入浴死を防ぐ「風呂カラオケ」のイロハ
ひとつでも思い当ったら、風呂カラオケの始めどき
「入浴中にウトウトしてしまう」
「最近つまずきやすい」
「食事中によくムセる」。
今は問題ないかたも「転ばぬ先の杖」として、ぜひ習慣にしてください。
「浴槽で溺れる」悲劇を防ぐ、ワタナベ式「風呂カラオケ」の方法
お風呂に浸かって、好みの昭和歌謡や童謡・唱歌を3曲歌う。
持ち時間は10分以内、お湯の温度は41℃まで。
1曲目はいつも同じ定番曲でのどの調子を確かめる。
あとの2曲は自由に、唄い終えたら、ゆっくり立ち上がって浴槽から出る。
「風呂カラオケ」に適した曲
歌詞を思い出してメロディーに乗せて歌うと脳はほどよく活性化してウトウトしない。
10分以内ルールを守れば熱中症にならず、浴槽からゆっくり出るので、立ちくらみを起こして失神し溺れることもほぼ防げる。なぜ昭和歌謡や童謡・唱歌(後述)かというと、歌詞やメロディーが頭に入っているので、のどの調子に集中して、気持ちよく歌えるから。
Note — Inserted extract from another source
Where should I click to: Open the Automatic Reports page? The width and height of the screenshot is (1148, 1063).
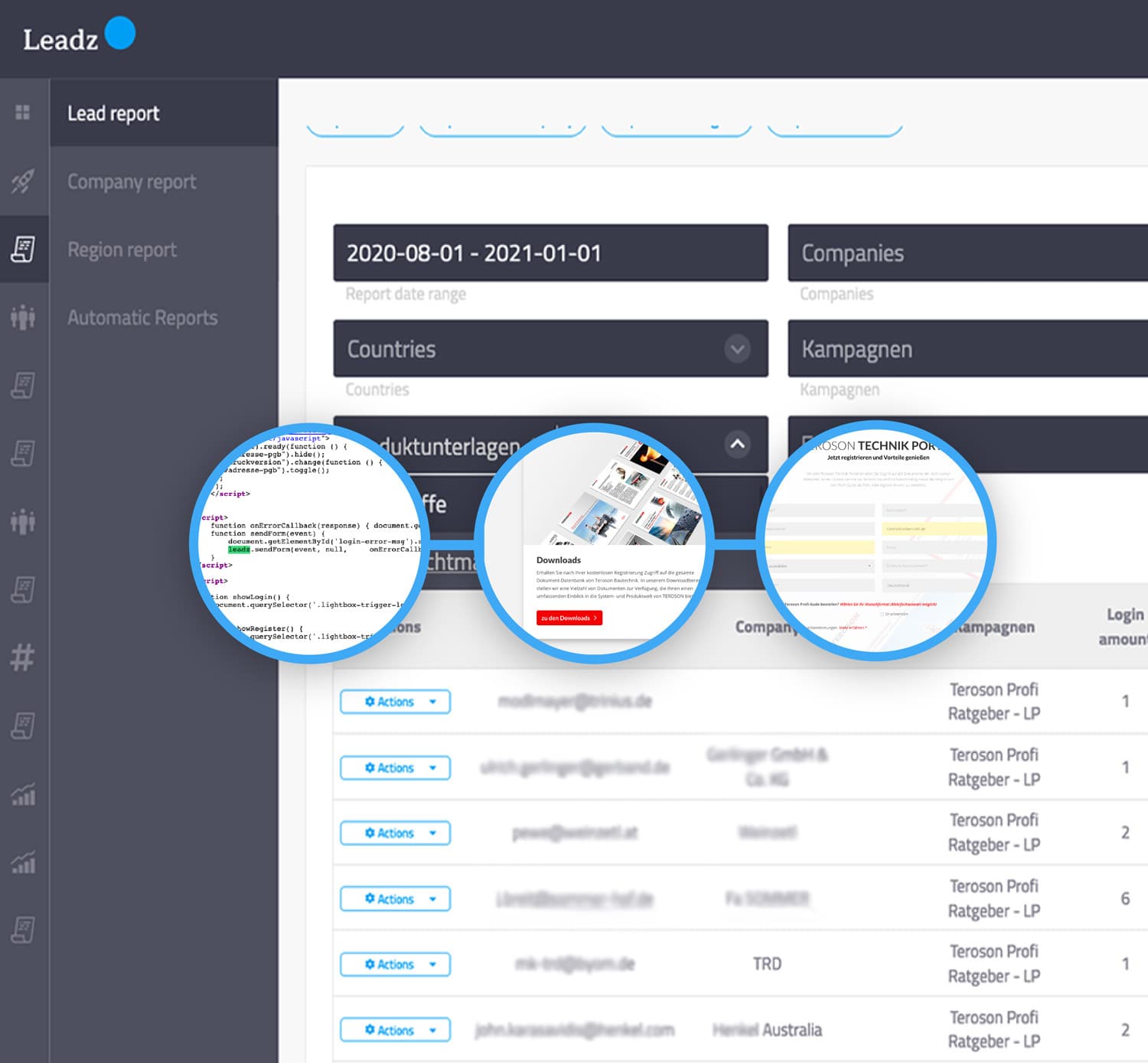pos(142,318)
レコード大賞受賞曲や懐メロ人気曲は、繰り返し放送されることもあり、よく覚えている。さらに、昭和のヒット歌謡曲は全般に音域広く、喜怒哀楽、愛情などの感情を豊かに歌い上げる。それにより、口まわりの筋肉やのどの筋肉、舌が活発に動き、のど筋トレーニング曲として優秀。童謡や唱歌も音域広く、楽しさや嬉しさに溢れた曲が多く、気が晴れる。
認知症の予防・リハビリのための「回想法」というトレーニング
過去のできごとを思い出して語ることで、脳の血流量が増えることが確認されている。
お風呂は個室で,だれも見ていないので、思いきり歌える。なお、うろ覚えの部分はハミングや、歌詞を「ねいねい(歌詞をつけずに「ね」と「い」だけで歌う)」に置換えて歌う。どちらも、のどに無理な力がかからない。優れたのどの筋トレです。
風呂カラオケ おすすめ曲ベスト20
【歌謡曲】
「北国の春」:出だしが高めの音で始まるので、その日ののどの調子がわかりやすい。
「涙そうそう」:メロディーがゆったり穏やかで、落ち着いて歌いやすい。
「北の国から」:歌詞に縛られないので、記憶の引き出しが次々に開き、脳が活性化する。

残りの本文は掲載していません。